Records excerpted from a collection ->
○ ○ ○

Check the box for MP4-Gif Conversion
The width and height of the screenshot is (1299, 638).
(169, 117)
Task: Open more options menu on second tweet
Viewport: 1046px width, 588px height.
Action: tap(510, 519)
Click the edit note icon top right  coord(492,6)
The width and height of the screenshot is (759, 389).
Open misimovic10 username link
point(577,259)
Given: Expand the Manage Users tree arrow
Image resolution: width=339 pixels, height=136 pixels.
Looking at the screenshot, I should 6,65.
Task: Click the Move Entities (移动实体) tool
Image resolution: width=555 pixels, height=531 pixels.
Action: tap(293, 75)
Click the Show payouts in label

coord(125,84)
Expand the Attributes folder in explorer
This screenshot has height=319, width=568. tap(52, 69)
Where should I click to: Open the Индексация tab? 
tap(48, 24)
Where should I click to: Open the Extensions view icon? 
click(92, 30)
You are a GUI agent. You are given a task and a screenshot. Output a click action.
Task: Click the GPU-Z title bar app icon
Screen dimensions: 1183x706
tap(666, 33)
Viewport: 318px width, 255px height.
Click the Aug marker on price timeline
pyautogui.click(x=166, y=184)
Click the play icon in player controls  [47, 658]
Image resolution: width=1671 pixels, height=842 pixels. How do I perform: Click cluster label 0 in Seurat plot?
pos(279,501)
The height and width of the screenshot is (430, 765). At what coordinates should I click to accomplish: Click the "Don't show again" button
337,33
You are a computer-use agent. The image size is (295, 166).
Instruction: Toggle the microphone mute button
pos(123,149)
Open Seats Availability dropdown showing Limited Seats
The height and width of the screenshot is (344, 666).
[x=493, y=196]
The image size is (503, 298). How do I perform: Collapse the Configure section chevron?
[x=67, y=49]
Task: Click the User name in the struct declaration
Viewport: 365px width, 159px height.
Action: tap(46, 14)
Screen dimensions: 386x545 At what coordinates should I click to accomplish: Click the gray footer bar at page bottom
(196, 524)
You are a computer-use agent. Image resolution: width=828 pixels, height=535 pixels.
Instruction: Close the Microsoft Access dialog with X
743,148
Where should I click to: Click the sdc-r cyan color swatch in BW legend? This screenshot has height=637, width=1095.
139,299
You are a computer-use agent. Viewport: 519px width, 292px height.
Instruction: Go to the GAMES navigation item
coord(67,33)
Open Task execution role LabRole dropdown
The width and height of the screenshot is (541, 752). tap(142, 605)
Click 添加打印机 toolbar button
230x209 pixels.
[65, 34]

○ ○ ○

REQUIRED ACTION -> Once you find the line with "You are a GUI" above, print it and every line after it up to and including the line with "You are a computer-use agent. The", exactly as written and nothing else.

WRITTEN RESPONSE ->
You are a GUI agent. You are given a task and a screenshot. Output a click action.
Task: Click the GPU-Z title bar app icon
Screen dimensions: 1183x706
tap(666, 33)
Viewport: 318px width, 255px height.
Click the Aug marker on price timeline
pyautogui.click(x=166, y=184)
Click the play icon in player controls  [47, 658]
Image resolution: width=1671 pixels, height=842 pixels. How do I perform: Click cluster label 0 in Seurat plot?
pos(279,501)
The height and width of the screenshot is (430, 765). At what coordinates should I click to accomplish: Click the "Don't show again" button
337,33
You are a computer-use agent. The image size is (295, 166).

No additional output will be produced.